The sequel to the sad tale he already knew is a sad epilogue, and Beisdean frowns. "I'm sorry to hear that, Bridge," he echoes her sentiment of moments before. "I'm glad you've found a place for yourself here. I had one back home — in Clovelly, I mean. It's been a long time since I thought of Scotland as home. If I ever did."

He picks up her glass and his. "I'll get us a refill, and you can fill me in on the gossip. For once we can snigger behind everyone else's backs, hm?" He heads to the pub's bar and in a few moments turns back with full glasses.

"It happens," is her soft dismissal of just how sad her own tale makes her, complete with a wave of her hand. "A place, of sorts. I still find myself feeling the urge to take to the sea, though." It's probably not something she would have said sober, but at the moment, she doesn't seem to notice what exactly's coming from her mouth.

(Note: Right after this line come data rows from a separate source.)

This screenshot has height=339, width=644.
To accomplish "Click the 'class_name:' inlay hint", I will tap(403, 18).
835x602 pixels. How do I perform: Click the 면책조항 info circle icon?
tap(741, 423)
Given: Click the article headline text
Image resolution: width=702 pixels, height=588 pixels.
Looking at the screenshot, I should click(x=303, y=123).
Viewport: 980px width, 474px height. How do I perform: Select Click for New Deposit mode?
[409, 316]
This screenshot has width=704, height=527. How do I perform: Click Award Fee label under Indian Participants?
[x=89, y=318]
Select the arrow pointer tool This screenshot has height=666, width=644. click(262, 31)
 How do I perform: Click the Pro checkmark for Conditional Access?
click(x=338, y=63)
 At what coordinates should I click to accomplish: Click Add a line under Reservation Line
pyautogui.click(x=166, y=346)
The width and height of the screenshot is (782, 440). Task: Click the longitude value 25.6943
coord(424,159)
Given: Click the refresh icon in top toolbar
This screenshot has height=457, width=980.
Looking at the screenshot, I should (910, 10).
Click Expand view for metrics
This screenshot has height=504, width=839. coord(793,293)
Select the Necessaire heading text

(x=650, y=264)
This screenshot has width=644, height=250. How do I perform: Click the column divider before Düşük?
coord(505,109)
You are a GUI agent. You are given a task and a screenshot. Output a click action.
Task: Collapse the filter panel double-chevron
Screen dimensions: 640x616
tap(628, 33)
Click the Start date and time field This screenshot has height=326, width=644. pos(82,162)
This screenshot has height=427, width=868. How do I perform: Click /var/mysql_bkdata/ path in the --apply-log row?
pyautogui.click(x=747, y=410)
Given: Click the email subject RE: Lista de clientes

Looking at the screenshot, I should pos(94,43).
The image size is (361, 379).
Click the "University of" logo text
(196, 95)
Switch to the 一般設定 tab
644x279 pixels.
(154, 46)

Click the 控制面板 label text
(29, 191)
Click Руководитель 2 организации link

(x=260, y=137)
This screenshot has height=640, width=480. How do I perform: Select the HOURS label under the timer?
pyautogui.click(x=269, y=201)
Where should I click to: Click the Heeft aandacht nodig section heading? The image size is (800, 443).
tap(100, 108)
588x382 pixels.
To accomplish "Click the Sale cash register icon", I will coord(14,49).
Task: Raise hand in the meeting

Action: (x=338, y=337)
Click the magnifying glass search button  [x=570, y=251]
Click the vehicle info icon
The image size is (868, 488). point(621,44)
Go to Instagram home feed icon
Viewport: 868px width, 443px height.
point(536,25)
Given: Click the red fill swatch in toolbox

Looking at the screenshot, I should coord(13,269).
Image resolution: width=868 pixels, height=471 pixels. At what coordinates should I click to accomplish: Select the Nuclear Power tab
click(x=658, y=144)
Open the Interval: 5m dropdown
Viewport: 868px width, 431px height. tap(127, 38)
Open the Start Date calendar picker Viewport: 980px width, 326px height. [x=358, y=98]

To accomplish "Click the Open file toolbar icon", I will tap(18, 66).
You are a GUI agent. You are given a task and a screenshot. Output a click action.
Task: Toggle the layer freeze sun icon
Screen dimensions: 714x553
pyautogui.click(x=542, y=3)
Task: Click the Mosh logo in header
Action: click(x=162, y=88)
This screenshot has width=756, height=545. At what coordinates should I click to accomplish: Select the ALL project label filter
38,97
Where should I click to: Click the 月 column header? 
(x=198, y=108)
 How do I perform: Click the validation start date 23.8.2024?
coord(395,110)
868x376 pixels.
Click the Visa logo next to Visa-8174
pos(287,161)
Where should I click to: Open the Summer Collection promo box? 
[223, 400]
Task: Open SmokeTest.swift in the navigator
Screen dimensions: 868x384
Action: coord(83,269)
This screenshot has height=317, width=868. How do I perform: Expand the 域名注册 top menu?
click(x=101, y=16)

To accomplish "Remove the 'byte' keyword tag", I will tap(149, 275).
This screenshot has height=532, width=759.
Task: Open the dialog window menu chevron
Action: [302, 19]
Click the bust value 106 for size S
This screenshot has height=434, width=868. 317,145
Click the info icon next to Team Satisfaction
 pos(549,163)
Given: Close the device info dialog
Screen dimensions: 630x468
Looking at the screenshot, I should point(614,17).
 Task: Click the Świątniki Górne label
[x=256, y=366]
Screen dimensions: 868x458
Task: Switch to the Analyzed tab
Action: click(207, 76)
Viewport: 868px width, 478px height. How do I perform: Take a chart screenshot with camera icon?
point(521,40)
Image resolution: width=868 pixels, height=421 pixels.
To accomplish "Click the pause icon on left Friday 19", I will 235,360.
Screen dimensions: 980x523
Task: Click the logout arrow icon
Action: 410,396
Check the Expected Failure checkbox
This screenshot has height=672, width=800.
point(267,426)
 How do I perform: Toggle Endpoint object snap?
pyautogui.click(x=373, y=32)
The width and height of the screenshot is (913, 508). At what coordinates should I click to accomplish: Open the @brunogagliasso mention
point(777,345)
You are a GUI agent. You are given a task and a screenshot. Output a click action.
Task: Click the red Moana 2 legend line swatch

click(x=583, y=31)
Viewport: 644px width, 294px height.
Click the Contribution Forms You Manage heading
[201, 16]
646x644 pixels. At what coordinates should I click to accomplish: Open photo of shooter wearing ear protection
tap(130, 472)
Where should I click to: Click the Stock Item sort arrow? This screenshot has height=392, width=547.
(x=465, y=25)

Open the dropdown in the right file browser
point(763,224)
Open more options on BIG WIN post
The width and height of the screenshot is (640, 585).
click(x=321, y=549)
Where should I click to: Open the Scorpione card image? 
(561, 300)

She does manage a smile and a nod as far as accepting refills — but then she never does turn down a drink. And by the time he gets back, she's shaken off the dreariness, at least. "Nine years of gossip you want in one go, is it? Well, I can do my best."

Beisdean hands her the glass and then clinks his own against it. "Well, maybe we should break it up. Volume One, perhaps. Four and a half years in one go a little more reasonable? Or we can do four and five for an asymmetrical approach. Or five and four."

Sinking back into the chair, he glances at the other militia men. "They're not gonna come play big brother and beat me up for chatting up the kid sister of the group, are they? Speaking of your 'boys,' one of 'em greeted me coming into town. If I didn't have a duty to complete here, I would have skipped Dornie altogether, based on his welcome. Is any strange traveller automatically suspect these days?"

"I think not," Bridget says, casting an eye over that way, "They know I can take care of myself. And they know I hate it when they try to do it for me." The way she rolls her eyes, she may have spent some time proving that point.

His story, though, makes her frown. "Not everyone's very… well tempered. Some of us are more suspicious than others. Who was it? I could rough him up a bit, if you want." Which may be her own favorite way of solving interpersonal disagreements with her co-workers. Maybe. "I'm sorry you got a bad welcome. Truth is, with bandits and such, sometimes it's best to be careful. But doesn't call for being, you know, a dick."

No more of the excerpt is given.